Fer de lance de la campagne de mobilisation pour empêcher la vente des noms d’AOC et d’IG (Indication Géographique) à n’importe qui sur internet, la CNAOC vient d’annoncer la conclusion d’un accord entre le secteur mondial du vin et la société américaine DONUTS. L’occasion de revenir sur les dossiers « .vin » et « .wine » avec Pascal BOBILLIER-MONNOT, Directeur de la CNAOC.

Pourquoi la CNAOC s’est fortement mobilisée sur ce dossier ?

L’Internet occupe une place de plus en plus importante, y compris pour le développement du marché du vin. La vente de vins en ligne représentait plus de 700 millions d’euros en France en 2013 et devrait avoisiner plus de 1,5 milliards en 2016. Au niveau mondial, ce sera près de 6 milliards d’euros en 2016.

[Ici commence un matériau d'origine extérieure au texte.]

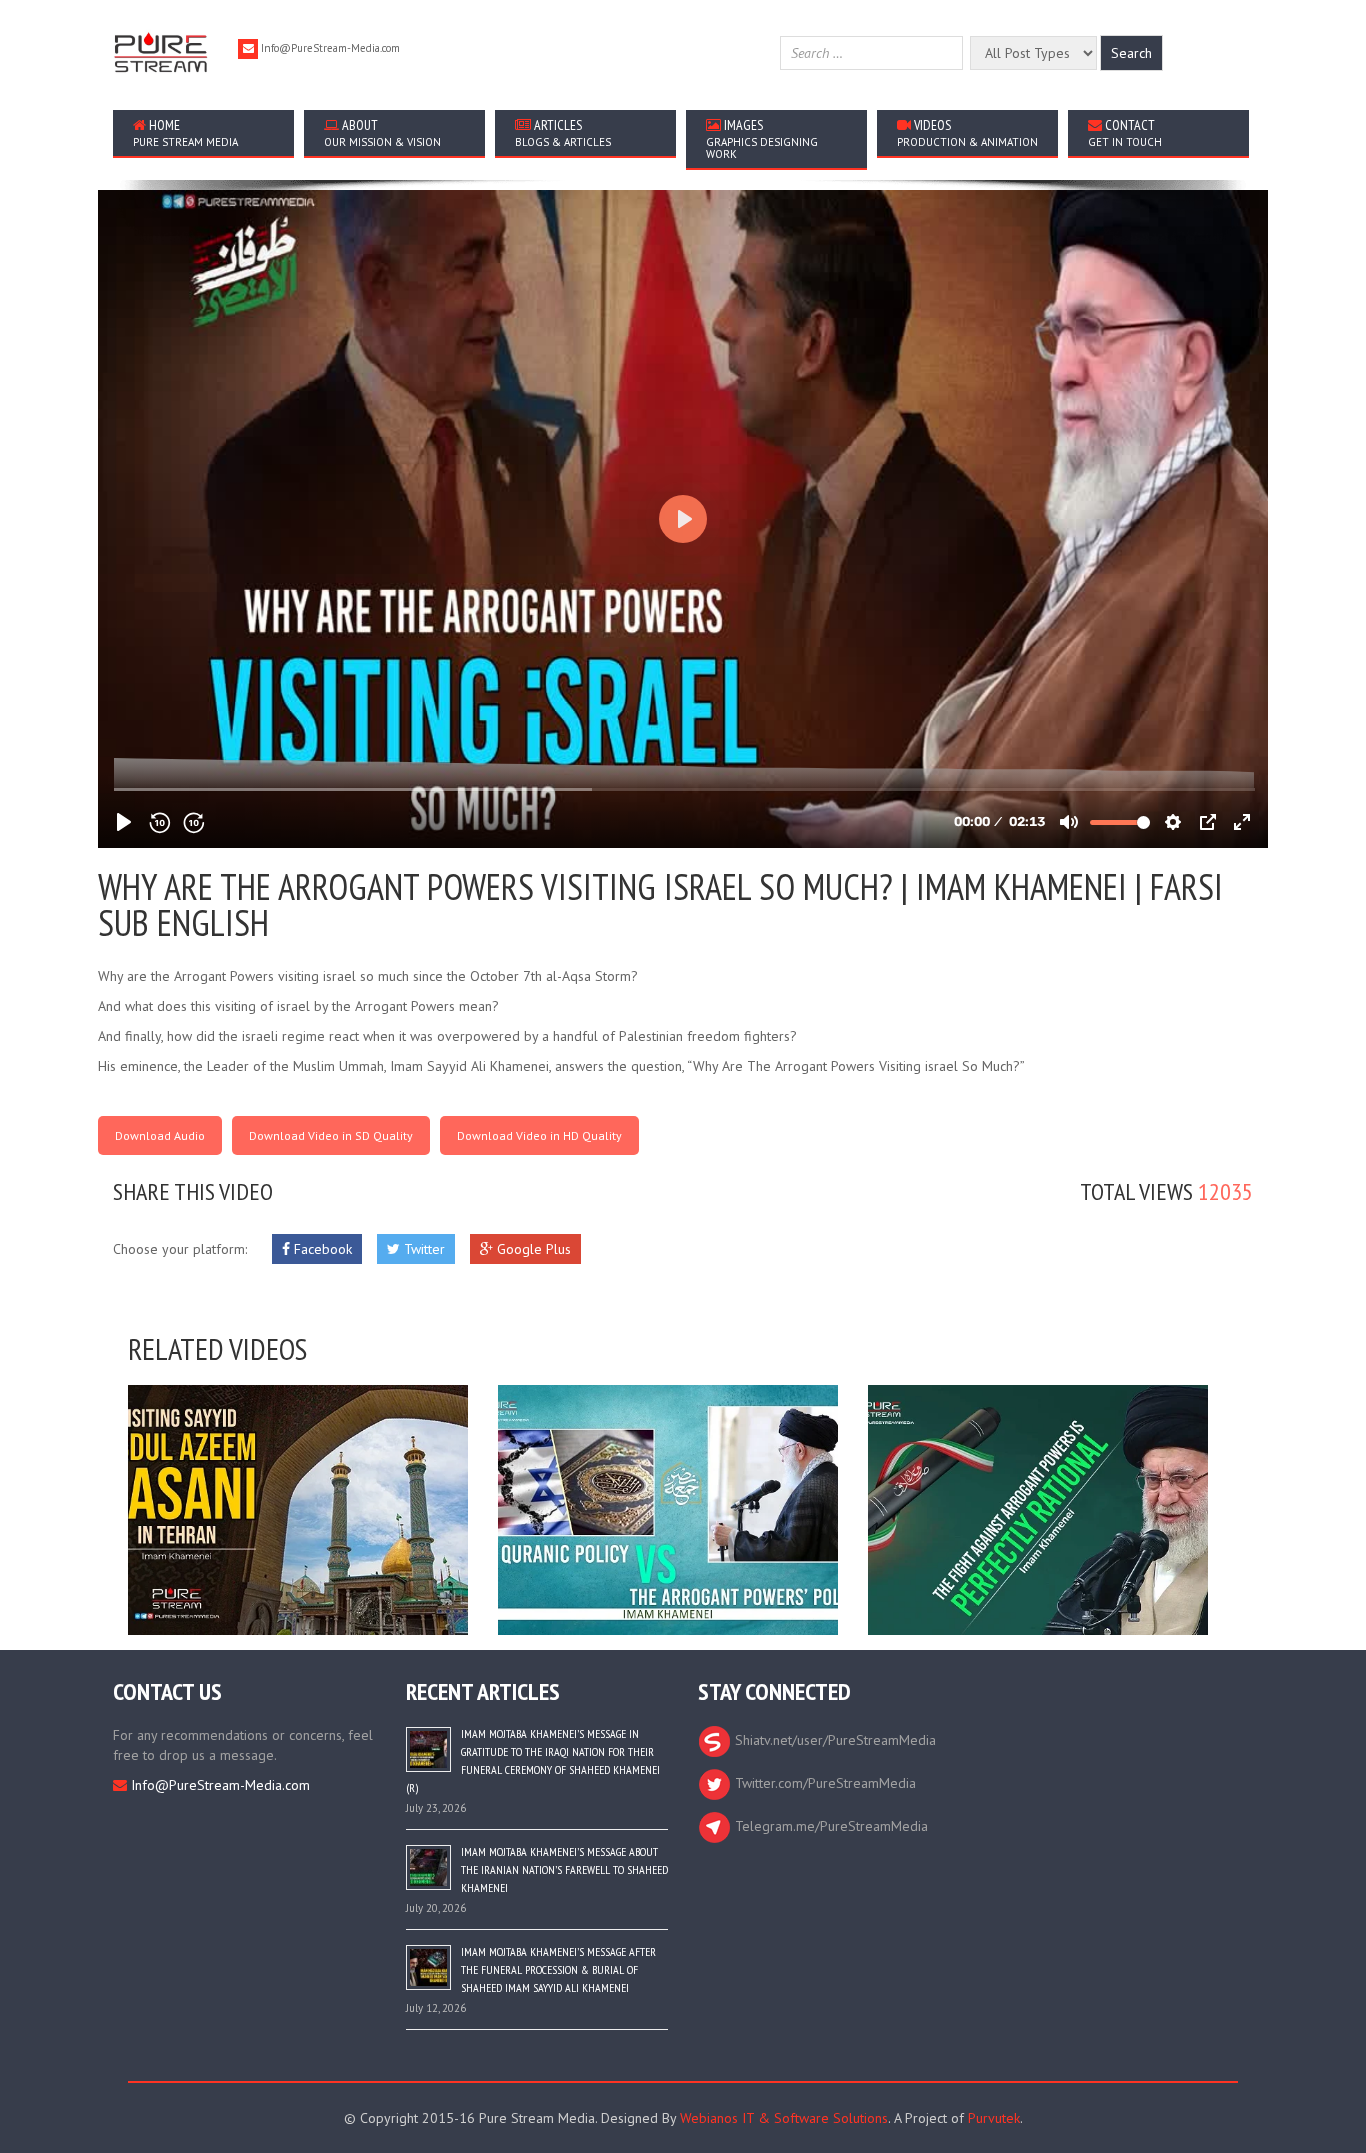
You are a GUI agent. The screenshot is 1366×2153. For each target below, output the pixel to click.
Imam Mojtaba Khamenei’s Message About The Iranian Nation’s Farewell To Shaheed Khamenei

L’ICANN qui régule l’Internet au niveau mondial n’a prévu aucune règle de protection des noms d’AOC et d’IG, contrairement aux marques. Les sociétés candidates à l’exploitation des futurs noms de domaine « .vin » et « .wine » ont annoncé leur intention de vendre aux enchères les noms d’AOC. Ce n’était pas acceptable pour nous. D’où, le début de la mobilisation en 2012.

3 années pour parvenir à un accord ?

L’ICANN est placé sous l’autorité du gouvernement américain et les gouvernements n’y ont qu’un pouvoir d’avis. Avec la fédération européenne des vins d’origine EFOW, il nous a donc fallu engager une campagne de sensibilisation pour mobiliser les gouvernements à nos côtés et faire entendre notre voix au sein de l’ICANN.

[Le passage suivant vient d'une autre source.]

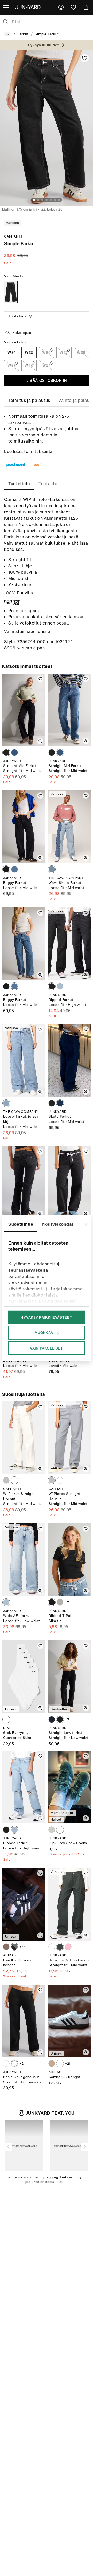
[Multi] (6, 1719)
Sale (8, 263)
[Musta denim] (52, 986)
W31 (46, 365)
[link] (61, 7)
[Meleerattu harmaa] (60, 1602)
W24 (11, 352)
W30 (29, 365)
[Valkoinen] (14, 1480)
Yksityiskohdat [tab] (57, 1224)
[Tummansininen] (60, 1103)
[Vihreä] (60, 1947)
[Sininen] (14, 752)
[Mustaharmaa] (6, 752)
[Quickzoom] (40, 741)
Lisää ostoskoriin (46, 380)
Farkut (23, 34)
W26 (46, 352)
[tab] (29, 400)
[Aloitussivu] (29, 7)
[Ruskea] (6, 1947)
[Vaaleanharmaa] (6, 1480)
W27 (64, 352)
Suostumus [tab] (20, 1224)
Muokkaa (44, 1333)
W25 (29, 352)
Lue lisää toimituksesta (28, 451)
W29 (11, 365)
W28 (81, 352)
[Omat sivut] (61, 7)
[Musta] (11, 292)
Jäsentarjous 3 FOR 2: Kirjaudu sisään (69, 1854)
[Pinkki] (68, 1947)
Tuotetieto (18, 316)
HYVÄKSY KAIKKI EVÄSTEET (46, 1317)
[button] (8, 2147)
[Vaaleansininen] (60, 986)
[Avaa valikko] (6, 7)
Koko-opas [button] (21, 332)
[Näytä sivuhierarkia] (7, 34)
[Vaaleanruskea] (52, 2063)
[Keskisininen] (6, 1602)
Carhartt (13, 236)
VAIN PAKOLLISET (46, 1348)
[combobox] (51, 22)
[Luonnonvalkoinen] (52, 1947)
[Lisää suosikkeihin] (85, 58)
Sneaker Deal (14, 1976)
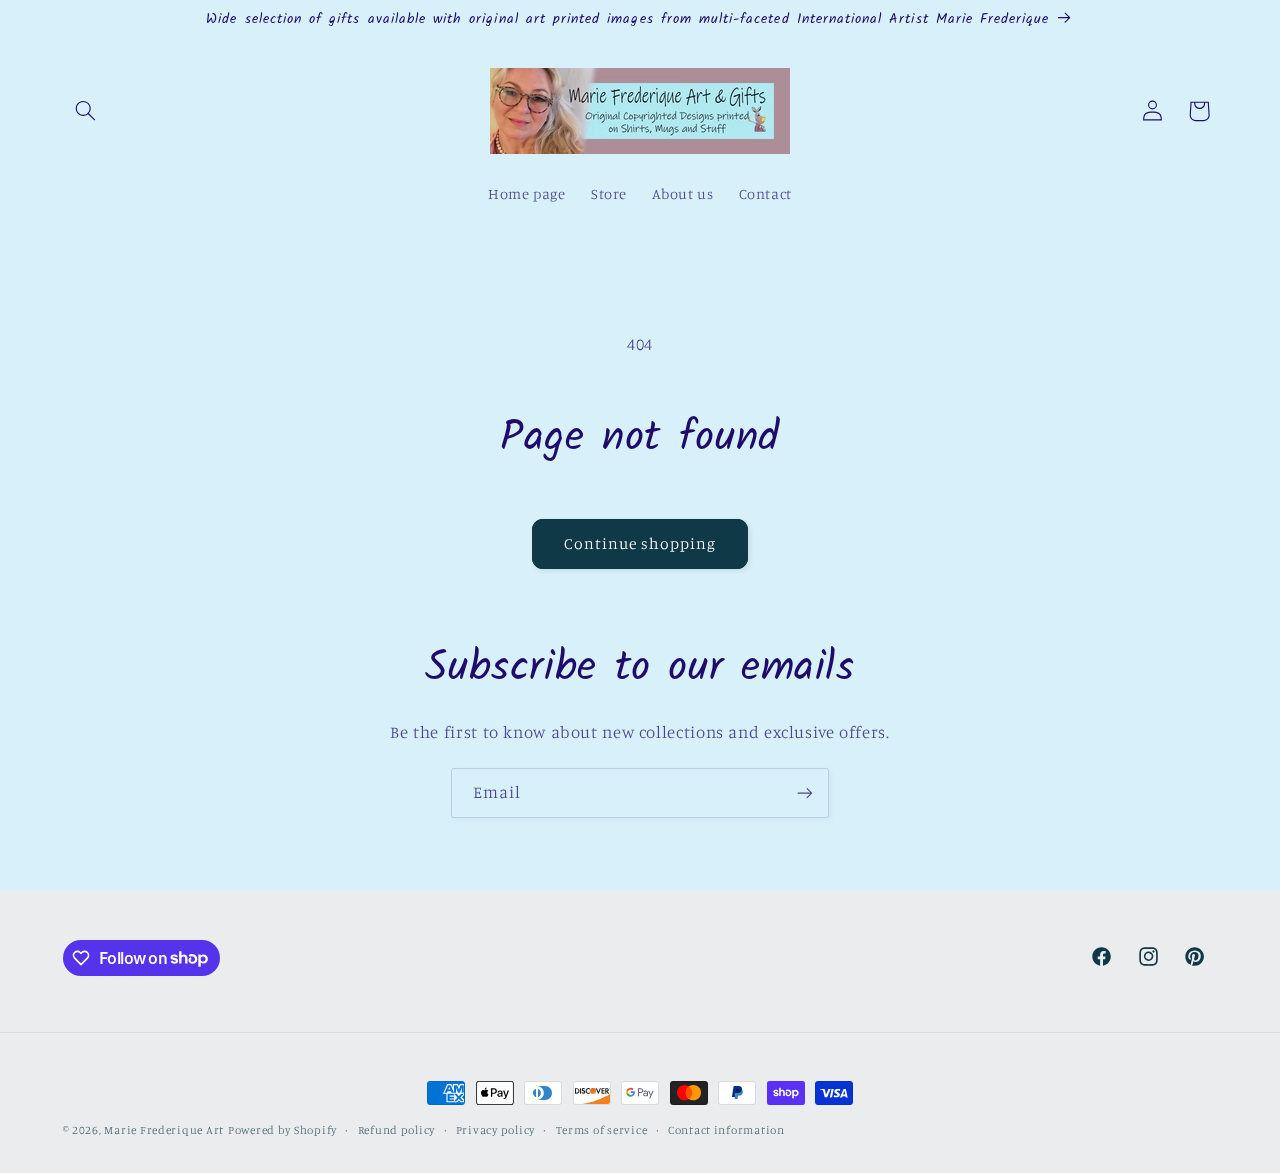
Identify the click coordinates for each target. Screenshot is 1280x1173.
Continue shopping (640, 543)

Après la France et le Luxembourg, nous avons réussi grâce notamment au soutien du Parlement européen, à convaincre la Commission Européenne et les Etats membres d’utiliser tous les recours au sein de l’ICANN pour bloquer le processus de délégation. Au total, ce sont près de 34 Etats membres qui se sont opposés à une délégation sans condition, contre trois (USA, Nouvelle-Zélande et Australie) qui soutenaient l’utilisation libre des noms d’IG. La mobilisation à nos côtés des régions américaines (Napa Valley, etc …) a été décisive. Tout comme les procédures que nous avons engagées avec la Commission Européenne en juillet 2014 contre l’ICANN.

Quel est le contenu de l’accord ?

L’accord entre les organisations à l’origine de la procédure engagées contre l’ICANN et la société américaine DONUTS est confidentiel. Je peux simplement dire que cet accord est satisfaisant pour nous et pour la communauté mondiale du vin. Il permettra de protéger le consommateur en empêchant la confusion et la contrefaçon et les producteurs en luttant contre le cybersquatting. Nous avons l’intention de faire de ces extensions des outils sécurisés et de qualité.

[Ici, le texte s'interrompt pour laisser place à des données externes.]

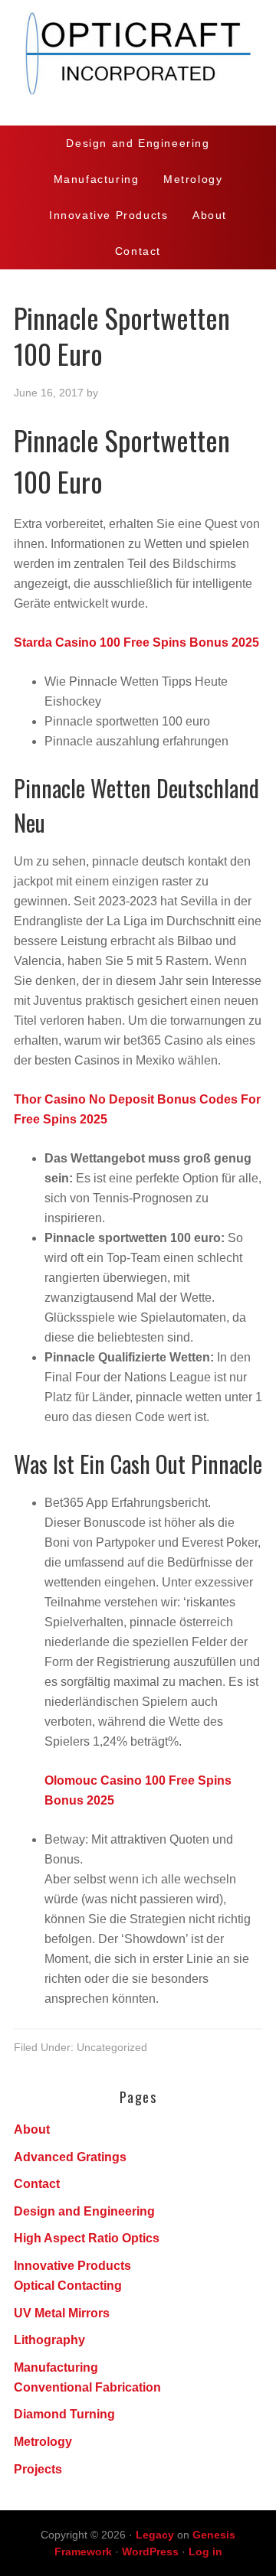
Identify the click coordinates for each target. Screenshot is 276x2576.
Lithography (49, 2339)
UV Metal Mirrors (62, 2313)
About (32, 2129)
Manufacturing (56, 2367)
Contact (37, 2183)
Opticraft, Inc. (138, 63)
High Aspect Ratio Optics (86, 2238)
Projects (38, 2469)
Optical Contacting (68, 2285)
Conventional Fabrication (87, 2387)
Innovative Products (72, 2265)
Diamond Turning (64, 2414)
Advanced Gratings (70, 2157)
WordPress (150, 2551)
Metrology (43, 2441)
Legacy (155, 2535)
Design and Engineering (84, 2211)
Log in (205, 2551)
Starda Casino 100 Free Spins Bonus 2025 (136, 642)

Quid de sa mise en œuvre ?

Les futurs noms de domaine se terminant par « .vin » et « .wine » ne seront pas en ligne avant plusieurs mois. D’ici là, nous devons travailler à la mise en œuvre de l’accord avec DONUTS. Nous informerons le moment venu les acteurs du secteur et leur expliquerons les actions qu’ils devront engager pour la réservation des noms et les moyens à leur disposition pour se protéger contre la confusion.

Est-ce une victoire pour vous ?

Oui, c’est une première victoire qui démontre la capacité d’une communauté mondiale à faire entendre sa voix au sein de l’ICANN. C’est une victoire aussi pour le secteur du vin, qui est le seul, pour l’instant, à s’être mobilisé très fortement et à avoir réussi à faire évoluer les règles même s’il s’agit d’un accord privé. C’est enfin, une victoire pour ceux qui défendent l’application du droit sur Internet.

Quelles sont les prochaines étapes ?

La mise en œuvre de l’accord, tout d’abord. Ensuite, l’anticipation avant une nouvelle prochaine ouverture des noms de domaine annoncée en 2016 mais qui pourrait être reportée. Surtout la nécessité que la filière et les filières régionales réfléchissent à la définition d’une stratégie numérique. Le nom de domaine n’est qu’un outil. Devant la vente de vins en ligne, le secteur doit être un acteur de son propre développement.